Stairway to Success: Zero-Shot Floor-Aware Object-Goal Navigation via LLM-Driven Coarse-to-Fine Exploration

📅 2025-05-29

📈 Citations: 0

✨ Influential: 0

career value

230K/year

🤖 AI Summary

To address the challenges of cross-floor localization and weak zero-shot semantic understanding in open-vocabulary object-goal navigation (OGN) within multi-floor environments, this paper proposes the first training-free, zero-shot floor-aware navigation framework.

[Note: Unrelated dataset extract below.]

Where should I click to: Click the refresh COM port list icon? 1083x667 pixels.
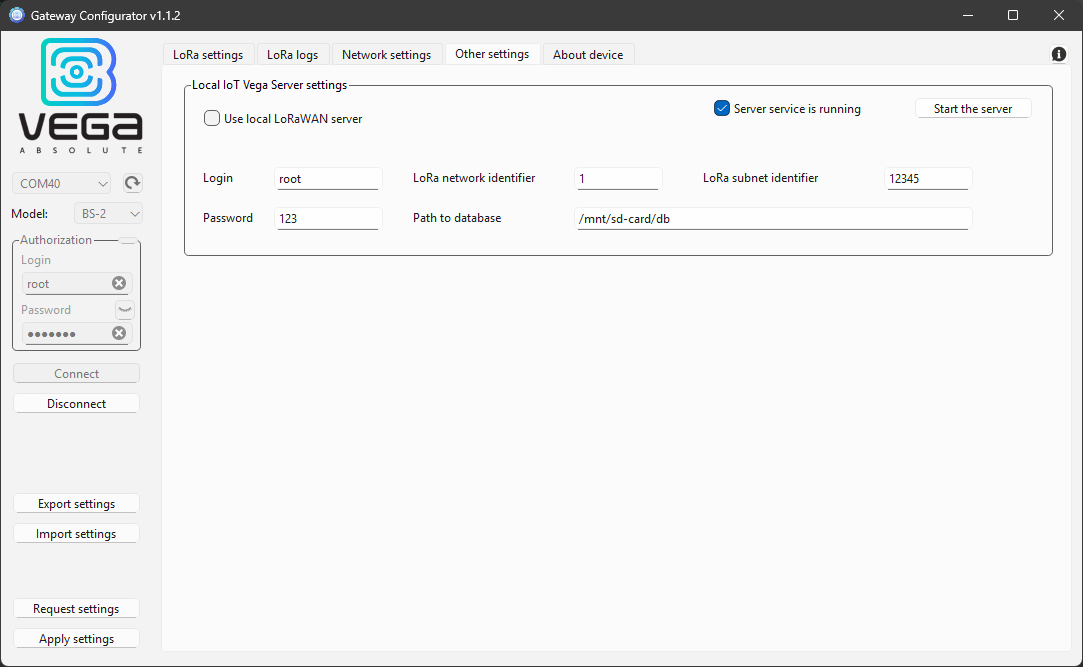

Methodologically, it constructs a multi-level semantic map for spatial abstraction and integrates an LLM-driven hierarchical reasoning mechanism—from coarse-grained floor selection to fine-grained frontier-point planning—augmented by zero-shot semantic alignment to enable plug-and-play interpretation of unseen object descriptions. The core contribution is a fully zero-shot approach that achieves cross-floor path planning and open-vocabulary grounding without any parameter tuning or fine-tuning. Extensive evaluation on HM3D and MP3D benchmarks demonstrates significant improvements over prior zero-shot methods. Furthermore, the framework is successfully deployed on a quadrupedal robot, enabling end-to-end object exploration in real-world, previously unseen multi-floor environments.

Technology Category

Application Category

📝 Abstract

Object-Goal Navigation (OGN) remains challenging in real-world, multi-floor environments and under open-vocabulary object descriptions. We observe that most episodes in widely used benchmarks such as HM3D and MP3D involve multi-floor buildings, with many requiring explicit floor transitions. However, existing methods are often limited to single-floor settings or predefined object categories. To address these limitations, we tackle two key challenges: (1) efficient cross-level planning and (2) zero-shot object-goal navigation (ZS-OGN), where agents must interpret novel object descriptions without prior exposure. We propose ASCENT, a framework that combines a Multi-Floor Spatial Abstraction module for hierarchical semantic mapping and a Coarse-to-Fine Frontier Reasoning module leveraging Large Language Models (LLMs) for context-aware exploration, without requiring additional training on new object semantics or locomotion data. Our method outperforms state-of-the-art ZS-OGN approaches on HM3D and MP3D benchmarks while enabling efficient multi-floor navigation. We further validate its practicality through real-world deployment on a quadruped robot, achieving successful object exploration across unseen floors.

Problem

Research questions and friction points this paper is trying to address.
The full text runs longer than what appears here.